Azure Application Insights in Sitecore Applications
In the modern world, user experience plays a significant role in driving sales by increasing the count of repeat users to a website. If you are a user, you will often consider your website experience as top-notch if the website runs at optimal performance. In other words, the optimal performance of the website plays a key role in determining the user experience of a website. Now the important question - how to measure the performance of a website and how can we improve it.
Think of a personal trainer in a gym. Here is a person who monitors our performance and advises us with the required exercise and diet plans. Similarly, we need a personal trainer for our website. Someone who can monitor our application, provide performance anomalies, and provide some analytics based on that.
Azure has an answer for this - Azure Application Insights. It is widely used to measure the performance of an application. Let us get into details starting from what is Azure Application Insights to how to use Azure Application Insights in Sitecore applications.
Table of Contents
- What is Azure Application Insights?
- Pain areas in using Sitecore Logs
- Application Insights with Sitecore
- Application Insights over logs
- Wrapping up
What is Azure Application Insights?
Application Insights is a Platform as a Service (PaaS) offering from Microsoft Azure. It is a lightweight application performance management service for web applications. It is used to monitor the live application, automatically detect performance anomalies, and even provides analytic tools to diagnose issues and understand the pattern of usage for the web application.
It supports a wide variety of platforms including Java, .NET, Node.js, and Python. With all these in-built features, Application Insights will be able to address timely issues and provide an opportunity to improve continuously.

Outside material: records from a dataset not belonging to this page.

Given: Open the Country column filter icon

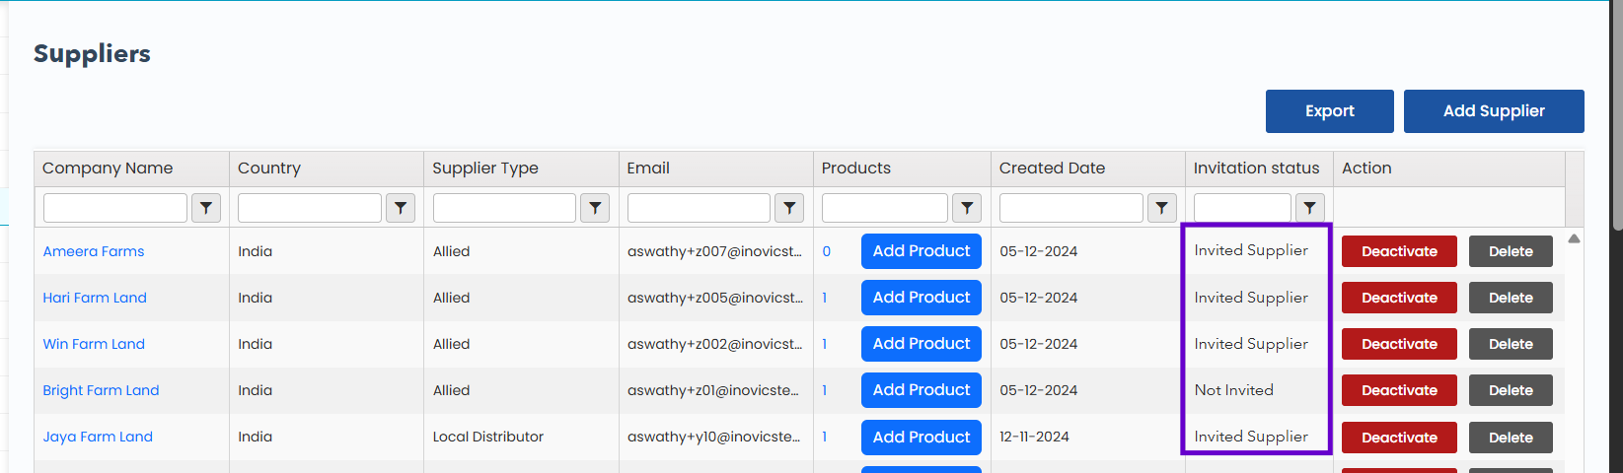Looking at the screenshot, I should pyautogui.click(x=400, y=208).
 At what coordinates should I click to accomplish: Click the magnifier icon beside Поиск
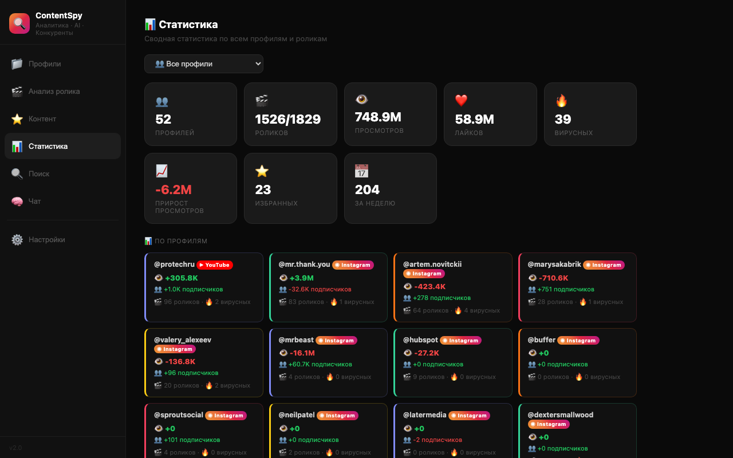click(x=17, y=174)
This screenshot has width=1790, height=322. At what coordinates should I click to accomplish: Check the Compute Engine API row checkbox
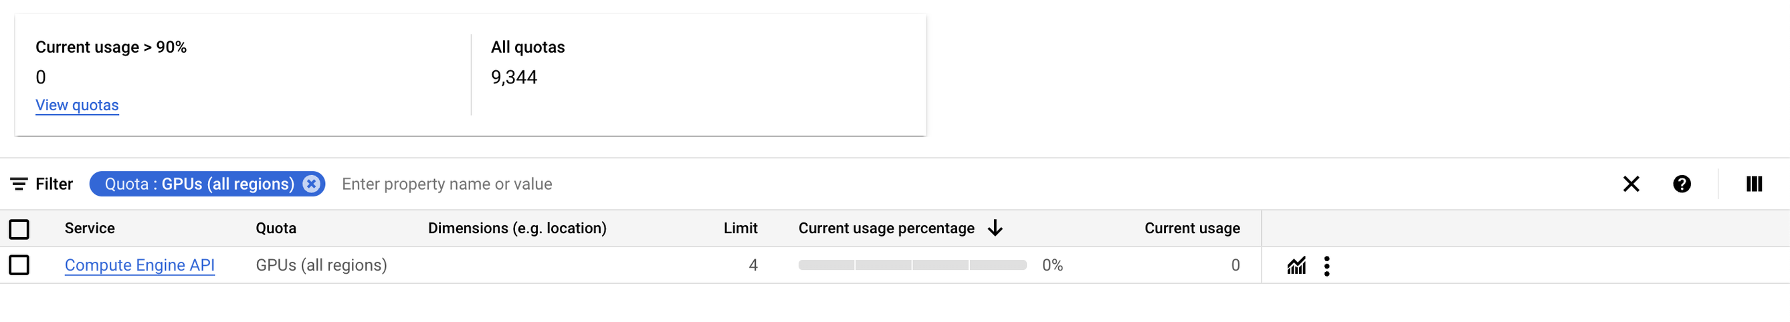click(19, 265)
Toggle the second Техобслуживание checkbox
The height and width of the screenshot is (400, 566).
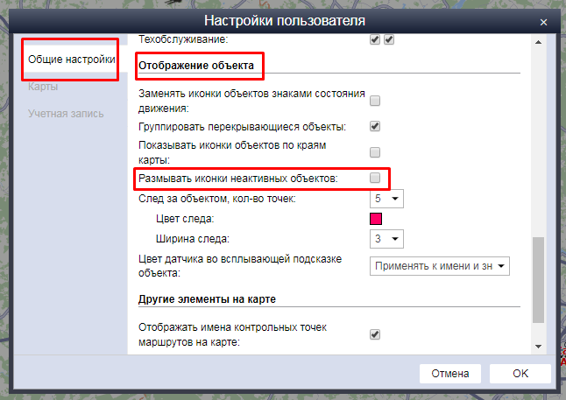[389, 40]
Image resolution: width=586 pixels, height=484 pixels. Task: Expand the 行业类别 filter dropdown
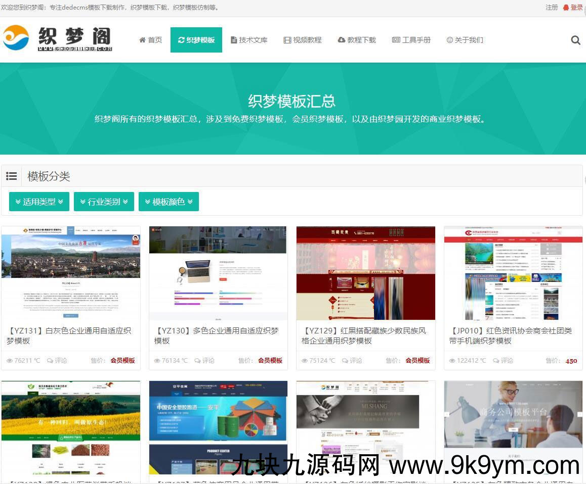tap(104, 202)
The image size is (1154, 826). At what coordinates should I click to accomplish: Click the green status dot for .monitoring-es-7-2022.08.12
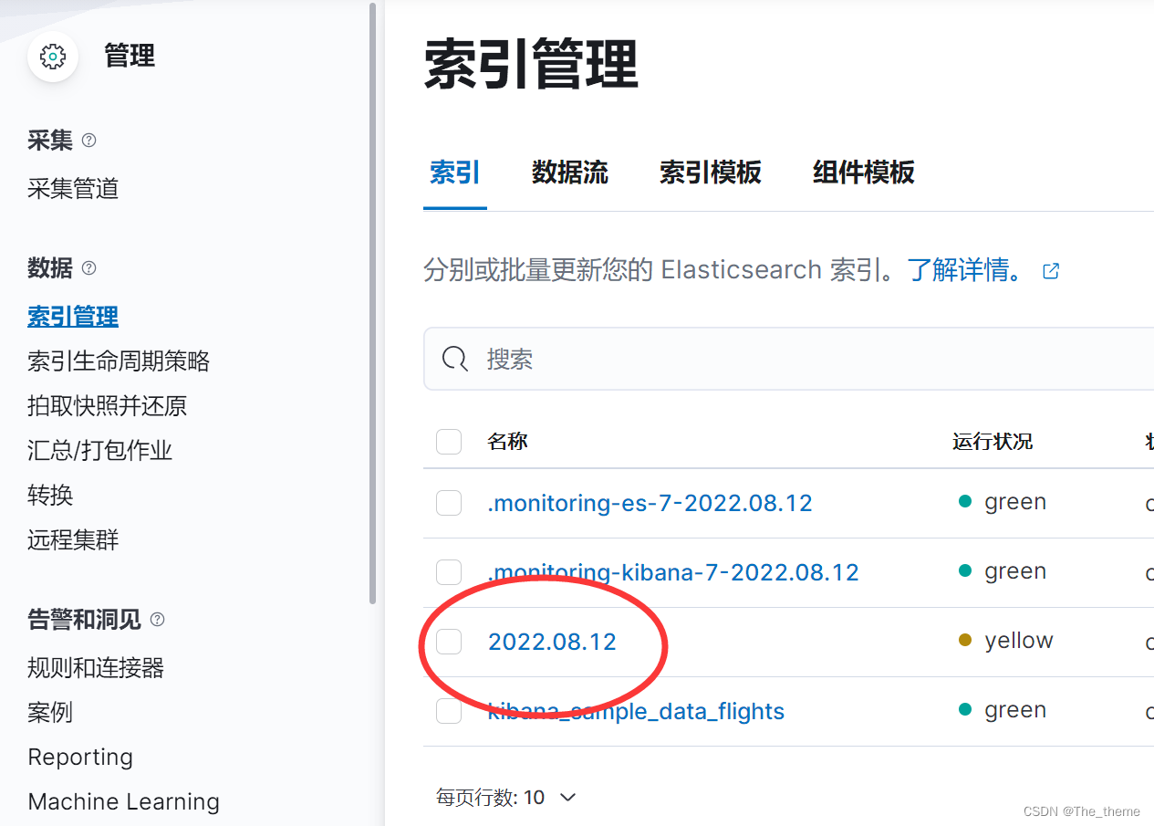click(966, 501)
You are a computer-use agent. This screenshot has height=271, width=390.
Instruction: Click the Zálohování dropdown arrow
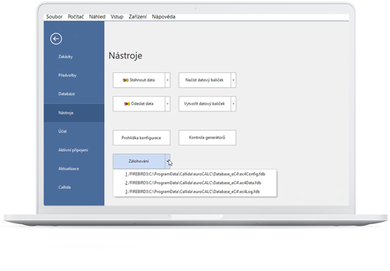(167, 161)
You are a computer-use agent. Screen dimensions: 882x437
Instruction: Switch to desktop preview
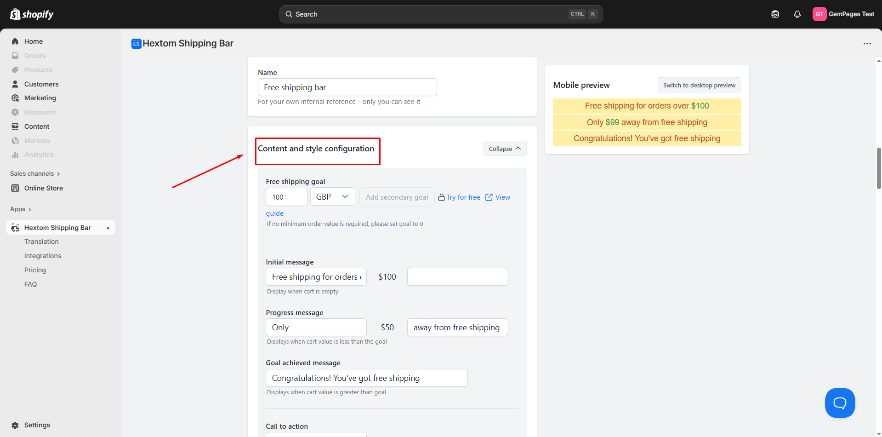pos(699,85)
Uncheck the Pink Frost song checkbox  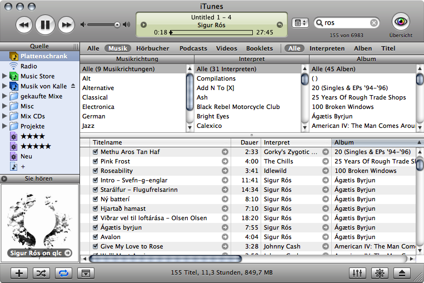tap(96, 161)
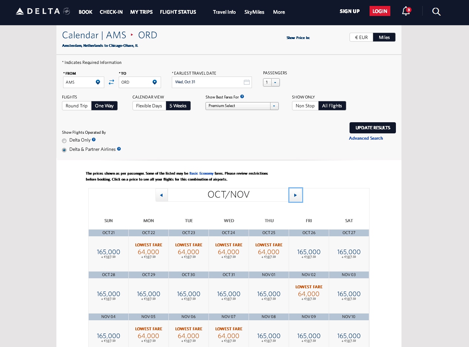Click the Delta airlines logo

37,11
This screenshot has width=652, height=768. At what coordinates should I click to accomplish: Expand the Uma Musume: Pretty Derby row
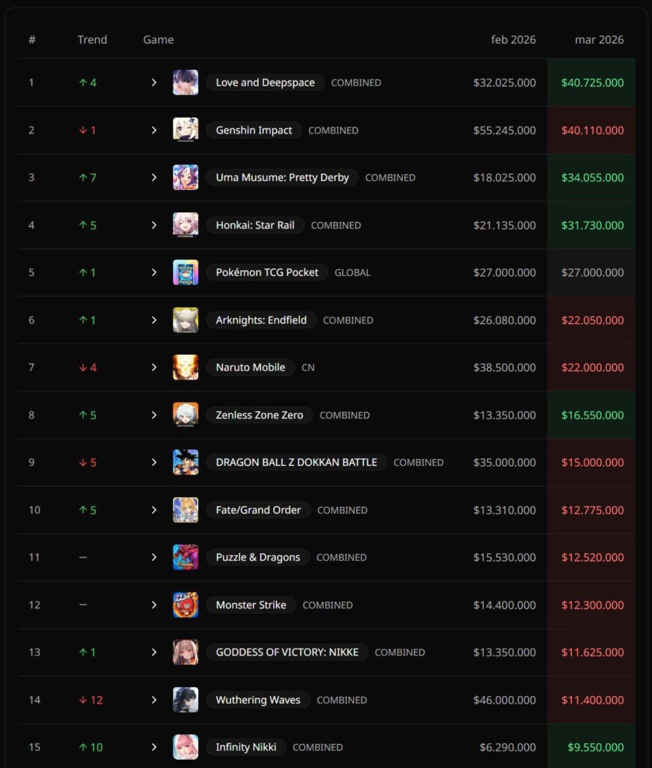[154, 178]
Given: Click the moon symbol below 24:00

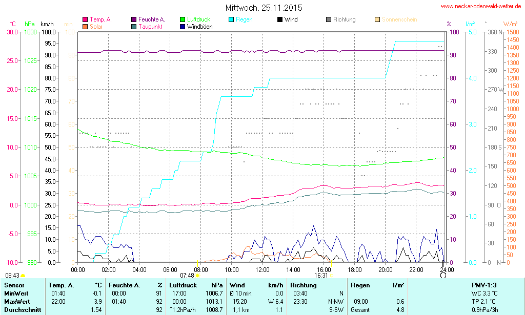Looking at the screenshot, I should tap(443, 275).
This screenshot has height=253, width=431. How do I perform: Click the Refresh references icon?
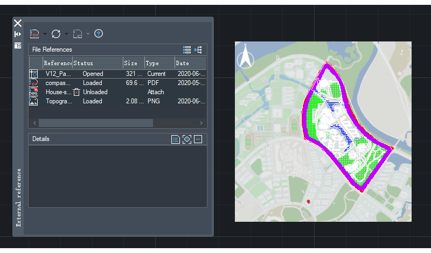point(56,34)
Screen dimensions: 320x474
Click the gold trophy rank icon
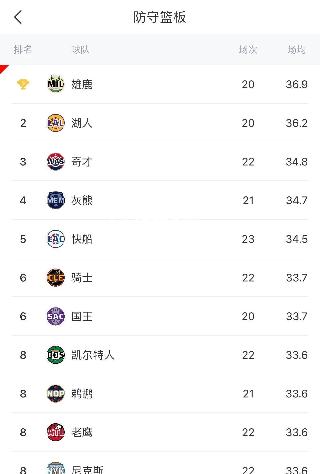[x=23, y=84]

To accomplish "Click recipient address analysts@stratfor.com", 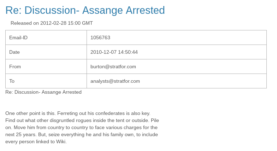I will [115, 81].
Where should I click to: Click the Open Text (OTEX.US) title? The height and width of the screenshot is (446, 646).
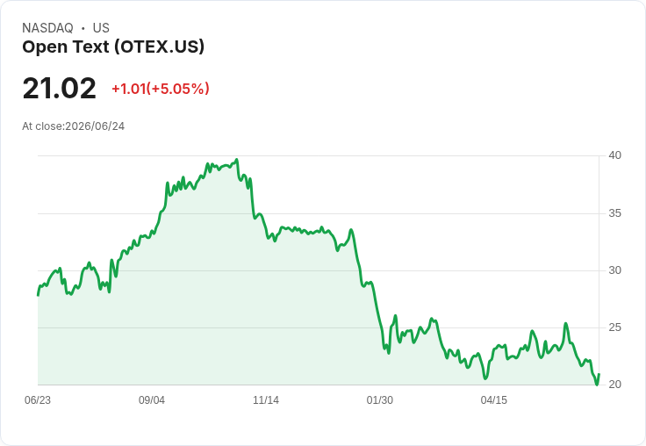[x=113, y=47]
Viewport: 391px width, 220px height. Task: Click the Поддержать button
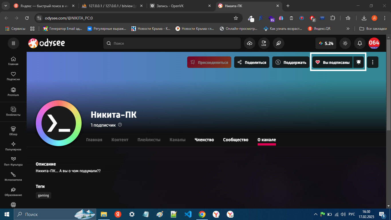(x=291, y=62)

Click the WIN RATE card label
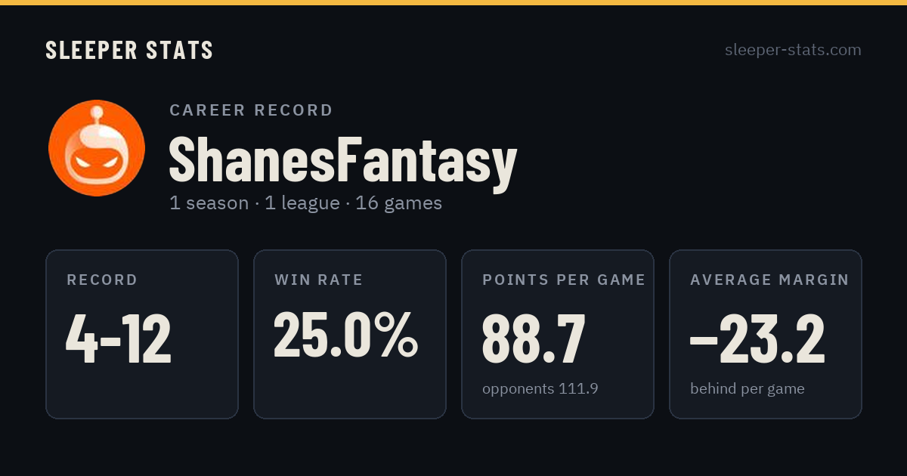(319, 280)
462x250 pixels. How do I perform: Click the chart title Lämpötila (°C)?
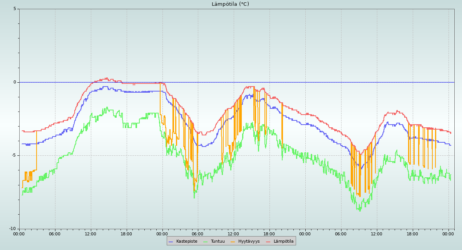[x=230, y=4]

Pain Points encountered while using Sitecore Logs
The advantage of using Sitecore over a tailor-made application is the number of built-in features that Sitecore provides, one of them being logging.
By default, Sitecore comes up with Log4Net based logging. It does not just provide the ability to write data to a log file, but also comes with built-in logic to delete the old log files which would stop your server's hard disk from filling.
However, on a large website solution, the standard logs often tend to get mammoth, and whenever we notice an installation issue, finding the exact trace information becomes a cumbersome task. We will revisit this in the later part of our article.
Application Insights with Sitecore
So far you have seen the most common pain point which is figuring out the errors from the logs when needed. So, it automatically leads to a question - “How to overcome this and how can we offer updates on the error or warn that it is happening on the website”.
Application Insights comes in handy here. From an issue perspective, we expect Sitecore to send errors, warnings, and info logs to Application Insights. Along with the Applications Insights, it captures Server response times, Page load time, Failed requests, Received Requests, and Application map with all connected components.
That is a lot of information we get from Application Insights. But, how is it going to help the technical support team who is still trying to find the error in the log, figure out the issue and fix the same?
Application Insights over logs
To see the advantages of using application insights over logs, consider a scenario where one of the pages on the website is throwing 500 errors and the technical support is trying to figure out the error.
If using logs, the technical support team has to get the information on the page which is erroring out and the date when it was erroring out. Then, the team has to go to the log directory and find the logs which are dated as mentioned by the user (if the user is from the same timezone as the server, then we can directly check the logs with the provided time else the team has to convert it to the timezone of the server and check the relevant logs).
Once the log file of the required data has been figured out, then the team has to open it using any text editors or specific tools for viewing logs and search for the keyword of the file to figure out the error. In case the search result does not provide any result, then the same has to be repeated for a few more log files of different timestamps (not all users who report the issue provide the exact date and time it happened).
Sometimes when we implement a load balancer and have multiple instances of the Sitecore application, the timestamp which the user provides will not be sufficient enough to figure out the issue at a single stroke. This is because the team has to first figure out which instance of the application was consumed by the user and search the required text on the particular dated log.
Once the search key is identified, the error description or stack traces have to be figured out from the logs to identify the root cause of the error. Doesn't it seem to be a tedious and laborious process? Definitely yes. Let's see how we can achieve the same using Application Insights.
In the case of Application Insights, to pull out information from all the instances of Sitecore, a ‘role’ filter can be applied to get the events from all the delivery instances of Sitecore. The next step is to filter out the exceptions. Now we can apply the date-time filter with a buffer time added to avoid user errors. All you have to do is follow the above steps and application insights will provide the list of errors that happened in all the instances during the provided time.
Image Source: Microsoft
Doesn’t it look simple? And isn't it a faster approach when compared to the conventional way of looking at logs?
Wrapping Up
Now that you have seen how to use Azure Application Insights in Sitecore applications, you would have realized that Azure Application Insights is a real gem when it is combined with Sitecore. Interestingly it is not confined only to Sitecore, it can be tied up with almost any web application that is running currently. It can also provide some cool analytical insights about the application in no time.